Aberdeen Asset Management’s Flavia Cheong explains why the stumble for Chinese equity markets was inevitable
The market rout in China is gaining momentum as efforts to stop it are failing. Why? Despite extraordinary measures – bans on selling shares, extra liquidity being directed to brokers, cessation of initial public offerings (IPOs) – when a market has no fundamental basis for going up, at some point it has to go down. This is that moment.
Eighteen months ago real growth was tanking, the property boom had run its course, lending was slowing and debts in the system beginning to build. Over-investment showed up in weakening demand for commodities. The first signs of deflation emerged. Corporate profits began to suffer.
Faced with a slowdown the government increased liquidity to banks, cut interest rates and opened the lending sluices. A rising stock market, it figured, could boost confidence. And it would help state-owned enterprises (SOEs) in peril come to market at inflated prices, neatly allowing Beijing to take private speculative money in return.
The difference this time is that prices have been too high to begin with. Greed has played its role, too. Leverage cuts both ways, as domestic retail investors, seduced by margin financing, have found to their dismay.
Western investors should have paid closer attention. The Chinese have played them well. The opening of Chinese markets to the world, first via Stock Connect (linking Hong Kong and Shanghai exchanges) and then through a potential inclusion in MSCI indices, were perfectly calibrated. All this against a backbeat of renminbi internationalisation and grandiose plans for a China-sponsored global development bank.
Don’t get us wrong. We welcome China’s integration into the global financial economy. But what of the actual investment opportunity? With all the attention focused on the potential inflows to China, it is easy to forget that domestic savers get a raw deal. Money flows to the stock market through lack of alternatives. China could have opened up faster to foreign investors if it weren’t so worried that those now captive savings would flee abroad and leave its rickety banks in jeopardy.
On this theme, China’s hitherto astonishing economic growth has never been matched by a strong stock market story. It’s still an emerging market. Most listed companies are generally sub-par. They are not run for outside investors. Many are not run for profit. The state-owned ones exist to meet policy goals: dig things up, burn energy, process raw materials and employ people.
There are exceptions. Some SOEs are left alone more than others. A handful of them have oligopolistic “moats” that would make Warren Buffett weep. And there is a private sector that, typically in a state-run economy, tends to flourish in areas that seem relatively harmless and outside the confines of centralised planning – the mall operators, hotels, food companies, pharmaceuticals and consumer companies generally.

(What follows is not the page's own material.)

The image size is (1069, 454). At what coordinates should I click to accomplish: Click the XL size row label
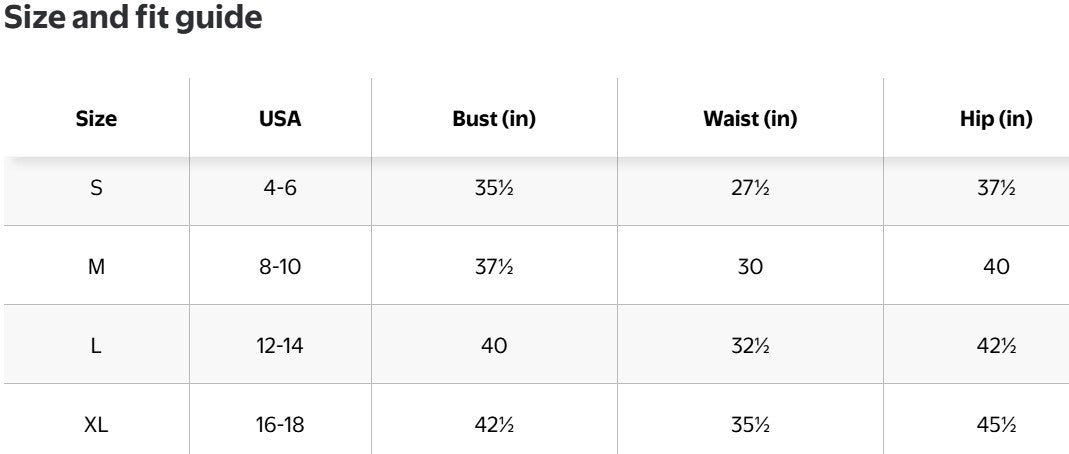click(96, 425)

The recent rally, therefore, bemused but did not surprise us. Its basis was political, not fundamental. By this token, we have no notion of how fast it will unwind – although indiscriminate sell-offs leading to cheaper valuations, especially in Hong Kong, which is suffering heavy collateral damage, will be increasingly to our liking.
It is galling but understandable if investors want us to be participating. No one likes to miss out on performance. But no rally is worth compromising a long-term perspective for, however painful the sacrifice to performance in the short term. Because if you buy stuff you shouldn’t have bought and get found out, you will have nowhere to hide.
The opinions expressed are those of Flavia Cheong and are subject to market or economic changes. This material is not a recommendation, or intended to be relief upon as a forecast, research or advice. The views are not necessarily shared by other investment managers or St. James's Place Wealth Management.